Laira Green Primary

Key Dates

Tuesday 10th, 17th and 24th March Butterflies Outdoor Learning.

Wednesday 11th, 18th and 25th March Cherry Class Outdoor Learning.

Thursday 12th, 19th and 26th March Oak Class Outdoor Learning.

 

Home Research

How to use a compass with an OS map

Always check the weather before outdoor learning and dress to keep yourself warm and dry.

Can you find your journey to school on the map? Can you locate the allotment or Efford Valley?

 

Geography

AUTUMN 2020

Geography Field Skills

The weather affects us every day. What we wear, where we go, what we can plant to grow and eat.

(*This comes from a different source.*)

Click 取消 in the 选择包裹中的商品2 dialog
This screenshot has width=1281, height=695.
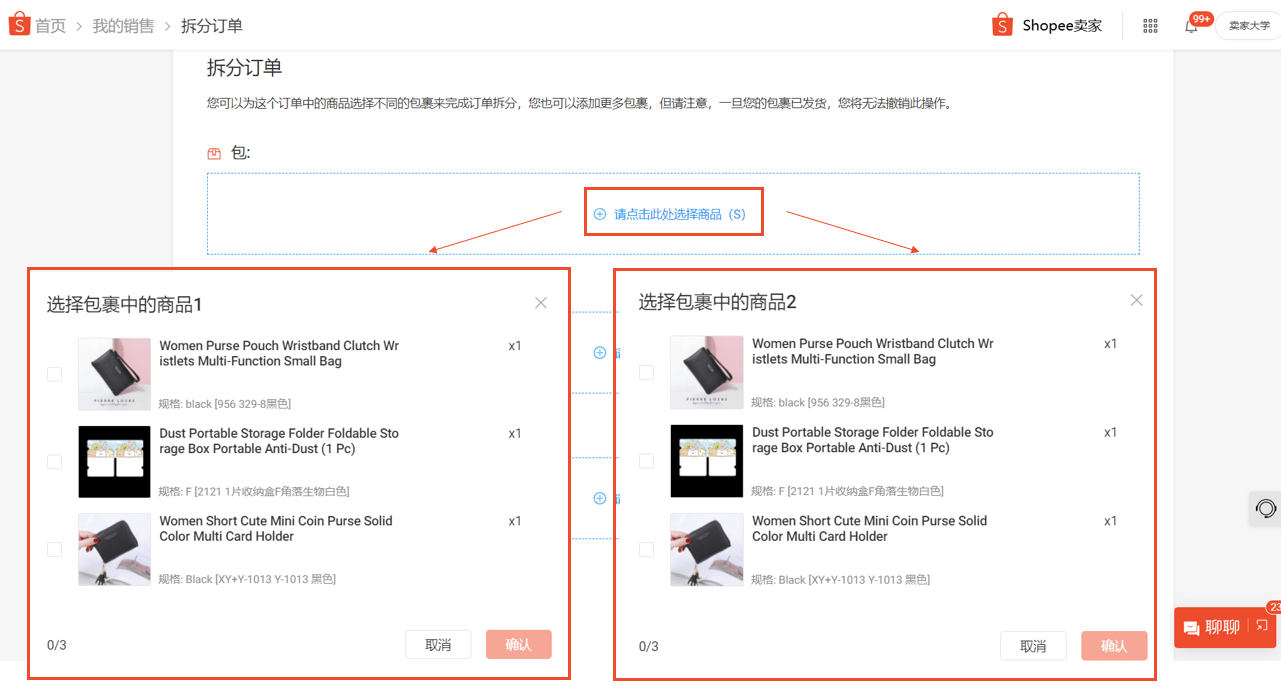1033,646
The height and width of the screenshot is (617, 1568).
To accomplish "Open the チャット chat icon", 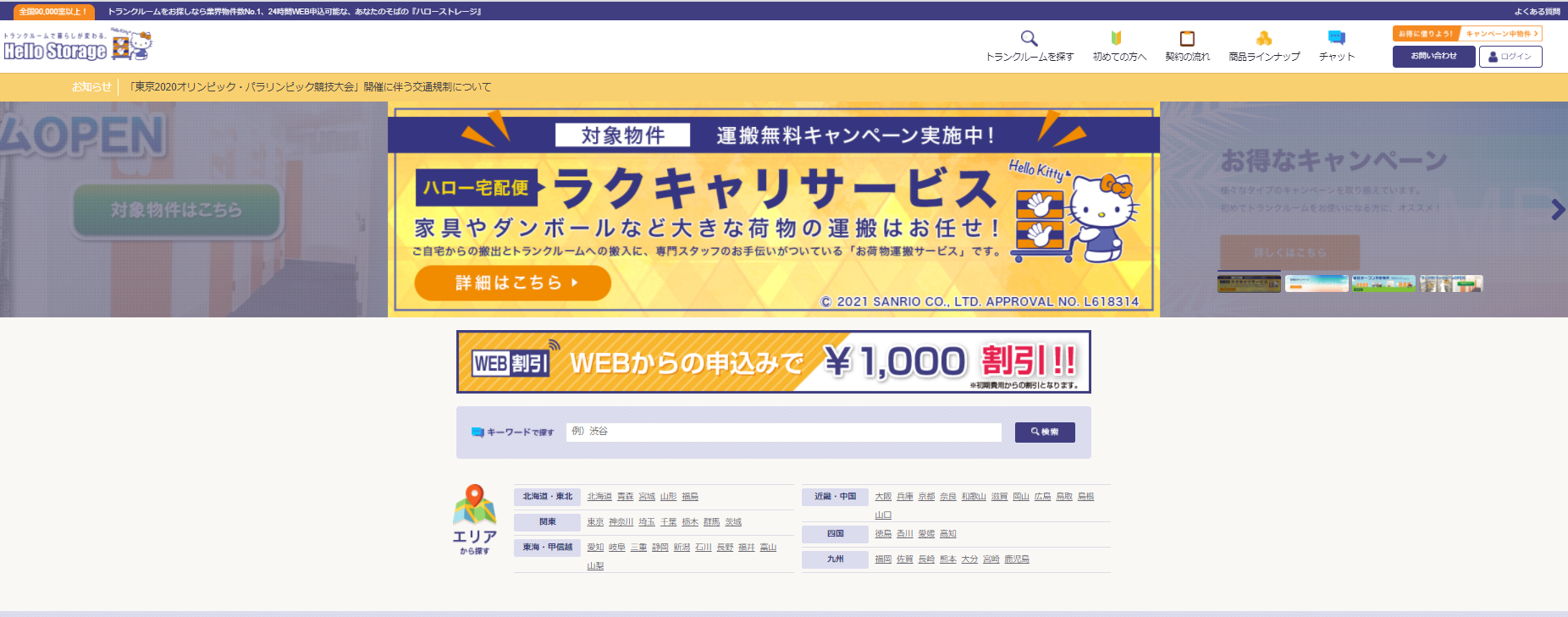I will click(1336, 39).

Think about the four seasons. Can you name them?

What is the hottest season?

What is the coldest season?

What season are you out studying in the allotment and St Mary’s Church yard this term?

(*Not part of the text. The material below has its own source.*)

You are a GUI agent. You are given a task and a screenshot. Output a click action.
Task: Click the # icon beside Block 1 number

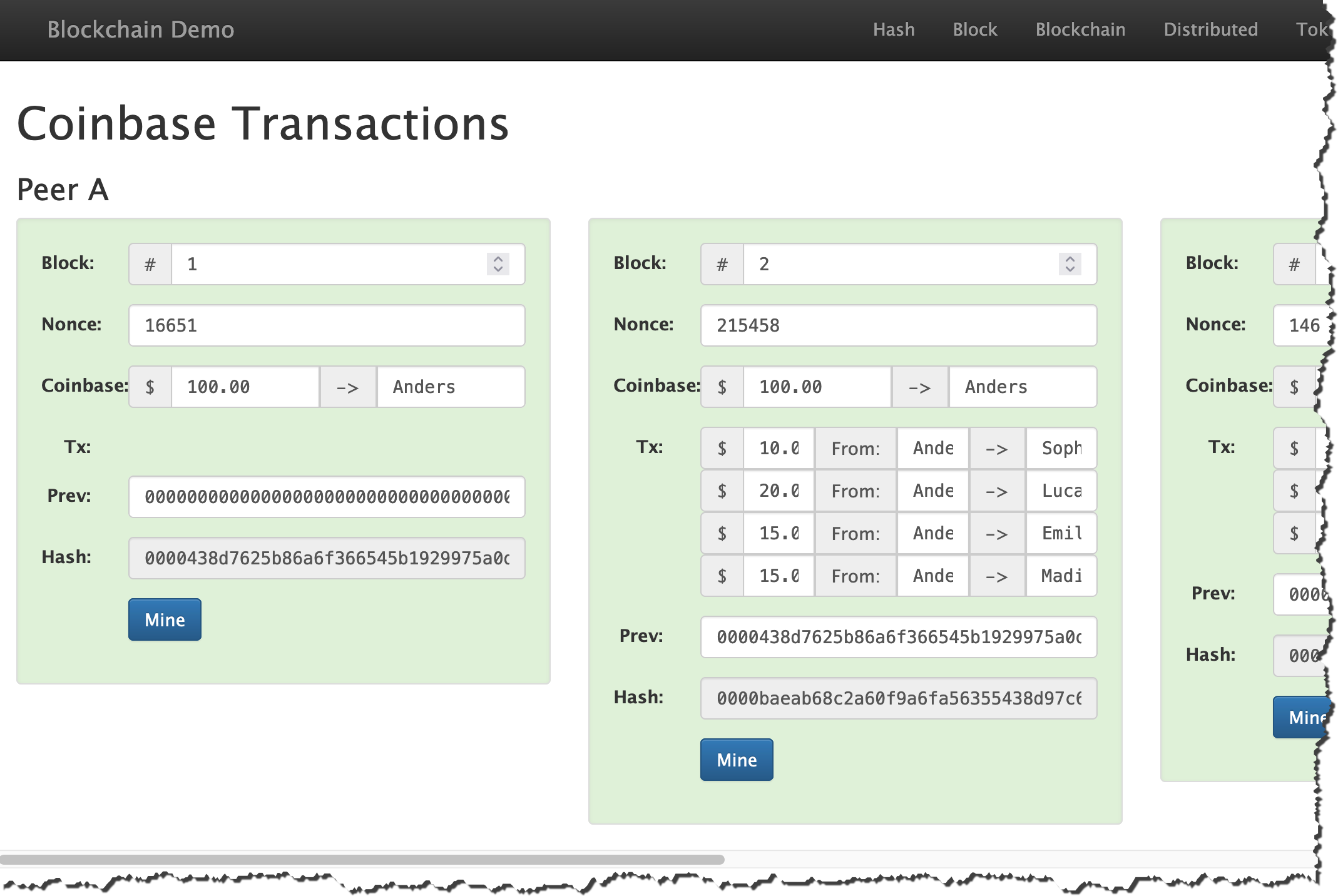tap(150, 264)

How will you need to dress to stay safe, happy and learning?

 

YR1/2 Outdoor Learning :

The Weather and how it affects us in Laira.

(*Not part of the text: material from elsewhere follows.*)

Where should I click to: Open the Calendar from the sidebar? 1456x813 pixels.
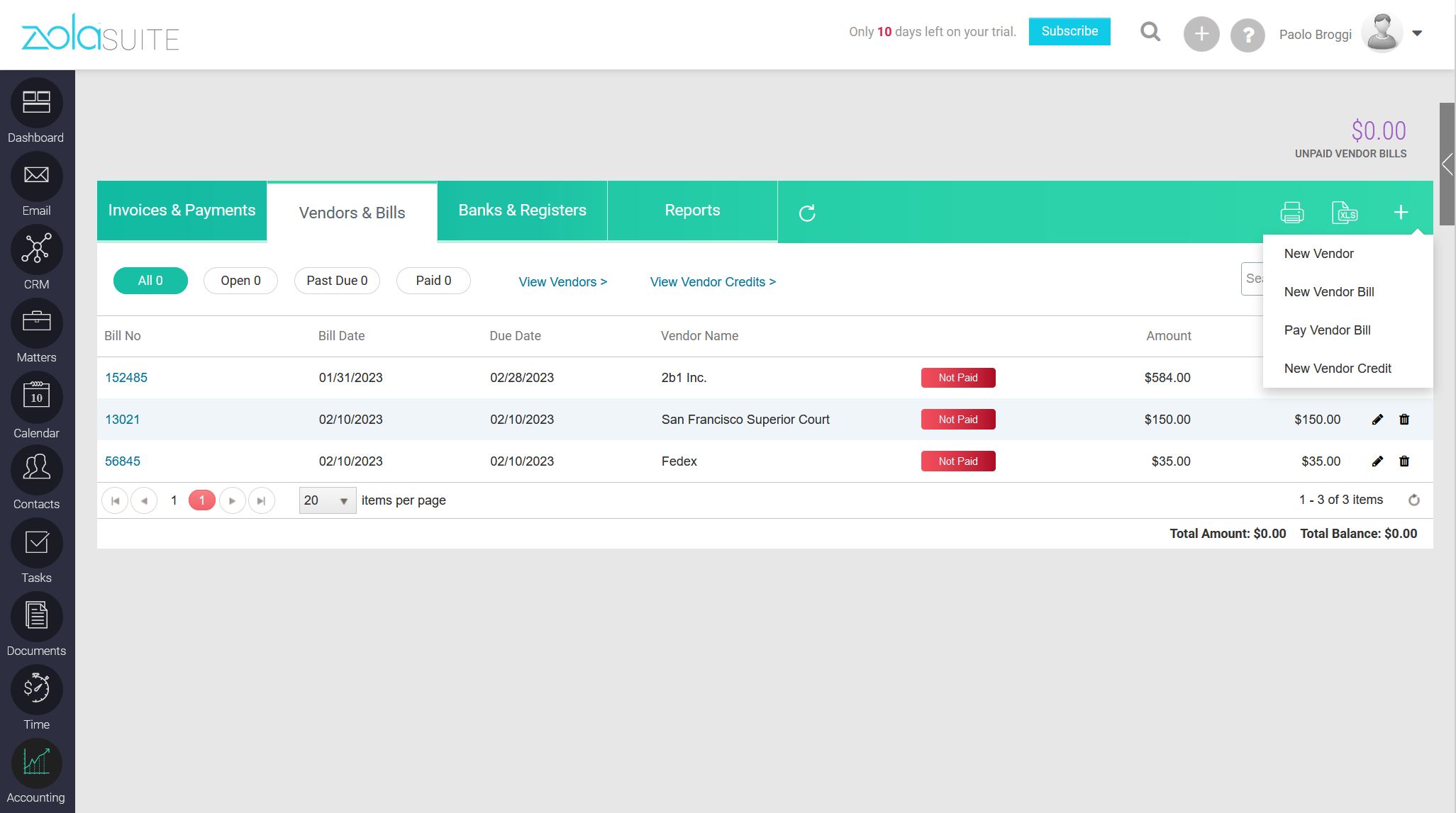point(36,397)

Human and physical geography :  identify seasonal and daily weather patterns in the United Kingdom focus - South West (Laira)

How does our weather affect what we can grow in the allotment and when we can grow it?

SKILL PROGRESSION: Use a camera in the field to help record what has been seen.

Create plans and raw simple features in their familiar environment.

Use basic observational skills.

Ask and respond to basic geographical questions.

Use a simple picture map to move around the school (school grounds) - finding weather symbols.


YR3/4 Outdoor Learning:

Is the vegetation in our local area the same as we would find in Greece?

Can we grow the same fruit and vegetables that are grown in allotments in Greece? 

Use fieldwork to observe, measure, record and present the human and physical features in the local area using a range of methods, including sketch maps, plans and graphs, and digital technologies. 

Collect:

Rainfall data.

Daily temperature log.

Seasons data.

Allotment plans for 3 terms for rest of school to use.

Sketch map of vegetation in local area.

PROGRESSION SKILLS:

Follow a route on a map with some accuracy.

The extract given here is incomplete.